NPR showcased several mighty themes lauding the cheese of my dreams: Cheddar!
This one in particular brings tears of joy to my eyes: Cheddar Jerusalem
Cheddar’s where it’s at, man! I love my local artisanal cheddars, forged deep in America’s Dairyland (motto: Smell our dairy air) but have also been wowed by the cheddars of Vermont, New York, Oregon, and of course the ancient homeland and mother to all cheddars, England!
I’m currently nibbling a 5 year old Wisconsin white cheddar, with fresh cherries and nectarines as accompaniment, wishing I was out in a pasture, singing to the cows, encouraging them to produce milk fit for that queen of cheeses. (Actually I could walk about 1/2 mile and be out in a pasture among cows, but the mosquitoes are rather bad, and it’s rather comfy by the computer, with my cheese near me. So never mind that bit.)
I have to admit a love of cheddar. As I grow older I find I like it sharper and sharper. When I was a wee lad only the mildest would do, not I crave it very sharp and good and aged.
Herkimer County (NYS). Canadian Black Diamond. River Rat Cheese (Thousand Islands, NY). Tilamook Special Reserve (Oregon). The older (4 years?) and sharper the cheddar, the better.
My travels have led me past Schultz’s Cheese Haus near Beaver Dam, WI several times over the past two months. They have cheddars aged up to 15 years, but I find I like 11-12 years the best. That sharp bite of the cheese “crystals” combined with the remaining creaminess is just sublime.
I love thinly sliced cheddar and slices of apple with major grey’s chutney on wasa crisp bread, personally. Has to be one of the more aged versions so it is extra extra sharp and has the little crunchies of taste lurking to contrast with the sharp sweet of the apple and the sticky sweet of the chutney.
While cheddar isn’t my #1 (that’s Emmenthaler), there are some very good cheddars out there. We were very impressed by the Truck Driver Cheddar from the Vermont Cheese House. Palantine makes some excellent flavored cheddars.

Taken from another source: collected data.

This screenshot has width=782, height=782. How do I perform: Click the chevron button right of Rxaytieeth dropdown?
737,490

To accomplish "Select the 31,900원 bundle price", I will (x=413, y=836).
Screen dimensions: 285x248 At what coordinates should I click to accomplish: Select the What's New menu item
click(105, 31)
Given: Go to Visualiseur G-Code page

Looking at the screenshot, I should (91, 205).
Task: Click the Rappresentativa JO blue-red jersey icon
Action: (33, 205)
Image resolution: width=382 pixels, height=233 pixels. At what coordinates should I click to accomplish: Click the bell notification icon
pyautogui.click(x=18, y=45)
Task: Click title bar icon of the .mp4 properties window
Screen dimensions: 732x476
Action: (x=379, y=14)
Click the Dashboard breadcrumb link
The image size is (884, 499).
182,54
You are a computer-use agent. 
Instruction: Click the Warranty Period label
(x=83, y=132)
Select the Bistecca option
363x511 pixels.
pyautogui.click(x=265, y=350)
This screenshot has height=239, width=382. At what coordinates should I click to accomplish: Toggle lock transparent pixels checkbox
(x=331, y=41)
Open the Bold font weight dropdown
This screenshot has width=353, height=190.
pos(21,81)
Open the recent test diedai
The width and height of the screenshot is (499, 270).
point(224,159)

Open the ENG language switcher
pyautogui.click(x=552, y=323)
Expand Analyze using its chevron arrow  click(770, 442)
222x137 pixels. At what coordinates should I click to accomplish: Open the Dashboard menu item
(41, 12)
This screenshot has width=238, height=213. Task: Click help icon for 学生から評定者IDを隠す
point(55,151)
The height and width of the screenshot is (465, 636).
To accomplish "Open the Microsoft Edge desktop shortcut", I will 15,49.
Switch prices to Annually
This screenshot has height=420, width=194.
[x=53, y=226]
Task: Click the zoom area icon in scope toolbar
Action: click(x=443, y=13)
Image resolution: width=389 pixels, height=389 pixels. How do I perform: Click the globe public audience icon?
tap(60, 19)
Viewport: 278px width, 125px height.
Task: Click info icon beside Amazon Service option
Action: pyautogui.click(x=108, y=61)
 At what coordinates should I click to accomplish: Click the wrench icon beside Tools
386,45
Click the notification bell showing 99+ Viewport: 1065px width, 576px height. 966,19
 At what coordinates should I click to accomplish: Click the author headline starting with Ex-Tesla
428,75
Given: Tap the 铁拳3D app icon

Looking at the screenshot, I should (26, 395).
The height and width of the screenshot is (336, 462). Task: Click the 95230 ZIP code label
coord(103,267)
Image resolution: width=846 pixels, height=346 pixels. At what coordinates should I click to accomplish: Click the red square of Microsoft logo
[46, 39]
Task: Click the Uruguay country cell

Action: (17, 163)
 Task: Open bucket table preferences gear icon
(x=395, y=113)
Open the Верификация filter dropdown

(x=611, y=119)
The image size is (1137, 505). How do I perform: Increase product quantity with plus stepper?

For more widely available cheese, Cabot’s Serious Sharp is good, as is their Vintage Choice.
I had some nice 20-year-old and 12-year-old from Springside Cheese in Oconto a month or so ago. They’re also one of the few places I’ve found on the Green Bay-to-UP run that always has fresh curds.
The 20-year-old was interesting. It had gone back to being creamy, losing a lot (but not all) of its crunch. Yum yum cheddar!
I’m also thrilled that nowadays I can get a hearty selection of Carr Valley cheeses here in da UP.
Qadgop - can you recommend some local cheddars? I go to Wisconsin a few times a year, and I’ve never been able to figure out where all the really good cheddar is, like Vermont’s Grafton Village cheddars or an English farmhouse cheddar. I’m guessing stopping by those “cheese shops” on the side of the highway is probably not the best place to find the good stuff.
I’m not Qadgop, but this is not true at all. I’m not going to vouch for EVERY cheese shop in Wisconsin, but you can get damn good cheese at some of them. The place I mention above - Springside Cheese - is in a strip mall next to a gas station on a small highway, and has some of the best curds I’ve ever had.